**TASK TO COMPLETE:** The whole listing should come back exactly as written, except for the pictures.

**SOURCE DATA:**
# # # # # # #
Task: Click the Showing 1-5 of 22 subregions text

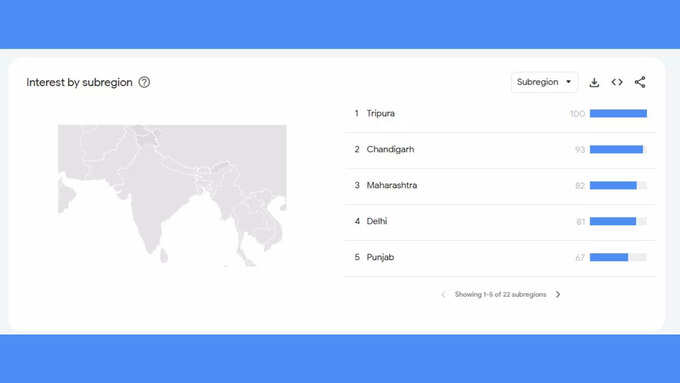Action: (500, 295)
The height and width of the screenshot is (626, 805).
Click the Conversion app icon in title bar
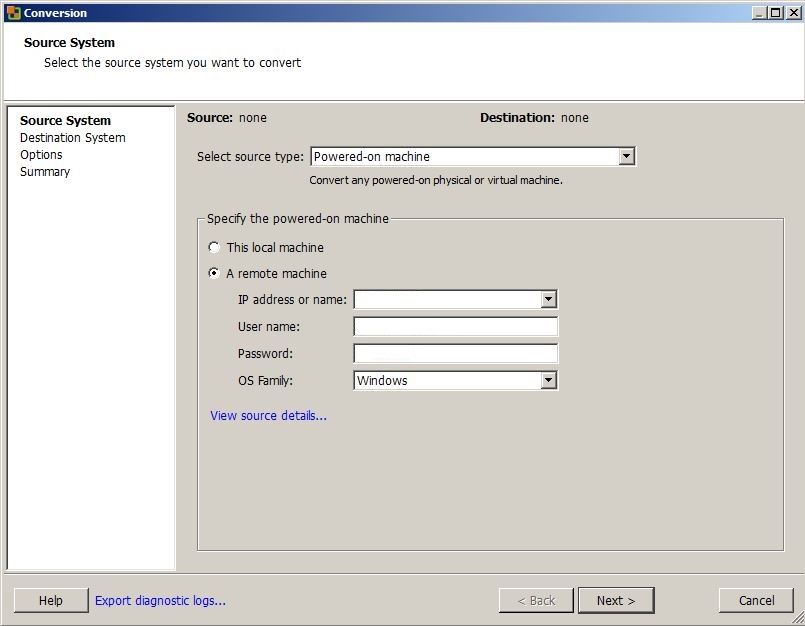(x=13, y=13)
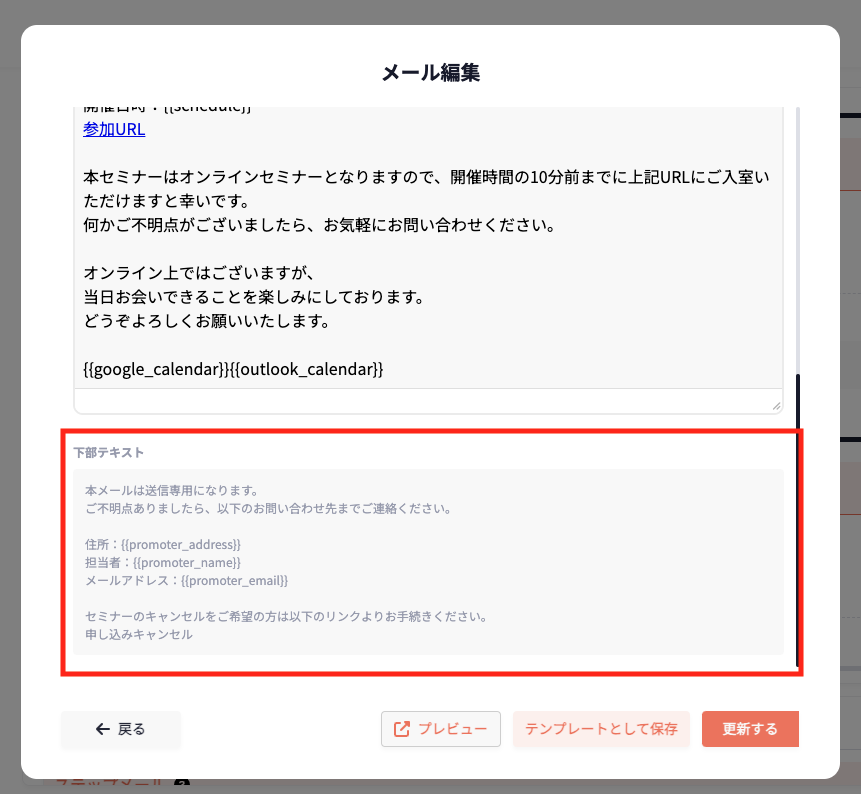Click the left arrow icon on 戻る
Viewport: 861px width, 794px height.
pyautogui.click(x=102, y=729)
# # # # # # #
**TASK ANSWER:**
Task: Click the Showing 1-5 of 22 subregions text

Action: (500, 295)
The height and width of the screenshot is (626, 805).
Click the Conversion app icon in title bar
(x=13, y=13)
Click the left arrow icon on 戻る
Viewport: 861px width, 794px height.
pyautogui.click(x=102, y=729)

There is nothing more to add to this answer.